Al fin llegamos al campamento de la ONU, el lugar donde los holandeses se rindieron y entregaron a la población indefensa que se había refugiado en Srebrenica por ser zona protegida.

Caminamos hasta el Memorial donde se celebraba el funeral islámico por las víctimas de las fosas que se habían identificado a lo largo de ese año. A pesar de la aglomeración, todo el mundo estaba en silencio. Nos fueron haciendo sitio para que pasáramos hasta donde estaban los ofrecimientos de flores y coronas, al lado de la fuente de las abluciones.

Delante de nosotras, fueron desfilando los féretros llevados en alto por los familiares, cajas de madera de pino, cubiertas de tela verde, cada una con un número: el uno, el dos… hasta  más de quinientos.
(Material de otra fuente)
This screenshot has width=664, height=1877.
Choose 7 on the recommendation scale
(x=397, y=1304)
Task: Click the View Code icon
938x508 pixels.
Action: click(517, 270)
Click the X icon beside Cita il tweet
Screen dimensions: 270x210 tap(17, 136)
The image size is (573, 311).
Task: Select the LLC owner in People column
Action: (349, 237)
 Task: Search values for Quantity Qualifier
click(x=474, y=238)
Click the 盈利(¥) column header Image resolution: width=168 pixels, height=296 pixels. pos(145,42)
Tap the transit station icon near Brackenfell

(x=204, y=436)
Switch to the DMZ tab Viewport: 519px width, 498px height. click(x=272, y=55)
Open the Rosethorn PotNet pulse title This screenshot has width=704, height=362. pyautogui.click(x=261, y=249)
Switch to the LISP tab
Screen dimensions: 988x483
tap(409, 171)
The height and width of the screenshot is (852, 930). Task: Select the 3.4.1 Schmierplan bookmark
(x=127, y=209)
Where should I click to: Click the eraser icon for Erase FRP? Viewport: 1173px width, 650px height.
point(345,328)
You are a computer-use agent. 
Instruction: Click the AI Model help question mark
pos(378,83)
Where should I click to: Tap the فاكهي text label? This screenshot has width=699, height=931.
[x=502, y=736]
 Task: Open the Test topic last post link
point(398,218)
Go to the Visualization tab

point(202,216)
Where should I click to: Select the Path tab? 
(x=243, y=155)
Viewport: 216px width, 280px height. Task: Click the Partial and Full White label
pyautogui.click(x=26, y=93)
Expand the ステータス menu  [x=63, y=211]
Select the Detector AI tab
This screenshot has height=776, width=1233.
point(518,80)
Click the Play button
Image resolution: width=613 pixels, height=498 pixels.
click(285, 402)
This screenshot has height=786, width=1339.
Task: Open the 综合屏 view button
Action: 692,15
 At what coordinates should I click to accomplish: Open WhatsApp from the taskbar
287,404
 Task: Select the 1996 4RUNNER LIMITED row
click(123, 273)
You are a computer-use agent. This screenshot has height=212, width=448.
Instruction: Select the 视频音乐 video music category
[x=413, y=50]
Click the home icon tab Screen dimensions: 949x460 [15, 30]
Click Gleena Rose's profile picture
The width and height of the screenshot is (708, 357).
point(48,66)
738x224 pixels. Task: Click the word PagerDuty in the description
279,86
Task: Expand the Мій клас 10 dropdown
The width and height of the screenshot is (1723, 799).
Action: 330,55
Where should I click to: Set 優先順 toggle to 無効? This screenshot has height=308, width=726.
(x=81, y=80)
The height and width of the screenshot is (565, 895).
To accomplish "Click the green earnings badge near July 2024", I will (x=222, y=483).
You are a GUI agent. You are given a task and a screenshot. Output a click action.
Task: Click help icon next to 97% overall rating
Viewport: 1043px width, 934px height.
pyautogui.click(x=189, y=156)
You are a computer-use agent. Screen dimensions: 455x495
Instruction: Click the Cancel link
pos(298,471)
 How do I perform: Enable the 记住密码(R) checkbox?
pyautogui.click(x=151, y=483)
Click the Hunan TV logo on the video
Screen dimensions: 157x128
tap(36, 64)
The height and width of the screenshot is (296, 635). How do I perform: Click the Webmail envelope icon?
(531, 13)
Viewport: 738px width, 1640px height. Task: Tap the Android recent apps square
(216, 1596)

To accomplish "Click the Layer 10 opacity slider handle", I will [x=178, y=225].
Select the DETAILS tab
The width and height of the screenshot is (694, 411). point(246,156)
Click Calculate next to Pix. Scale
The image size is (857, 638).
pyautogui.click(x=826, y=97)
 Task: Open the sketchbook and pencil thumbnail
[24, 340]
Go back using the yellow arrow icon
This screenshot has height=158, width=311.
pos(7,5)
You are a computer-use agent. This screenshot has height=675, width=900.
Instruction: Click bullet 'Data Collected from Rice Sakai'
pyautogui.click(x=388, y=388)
Solo se oía la voz del imán, que seguía  invocando a Dios, y los llantos contenidos de los familiares.

Mis lágrimas afloraron una vez más, pero esta vez éramos muchos los que llorábamos. Y nuestro llanto no era estéril. Tampoco deberían serlo las vidas de aquellas personas cuyos nombres se iban pronunciando en esta ceremonia contra el olvido. Su testimonio quedaba para dar cuenta de la inutilidad de las guerras.

Había encontrado la razón de lo que me pasaba. No, no era una enfermedad mía. Y también había encontrado la manera de curarme. Como decían las mujeres que apretaban mi mano, había que transformar la culpa por los crímenes que se cometían en nuestro nombre en responsabilidad y el dolor en respuestas de resistencia activa noviolenta como aquella.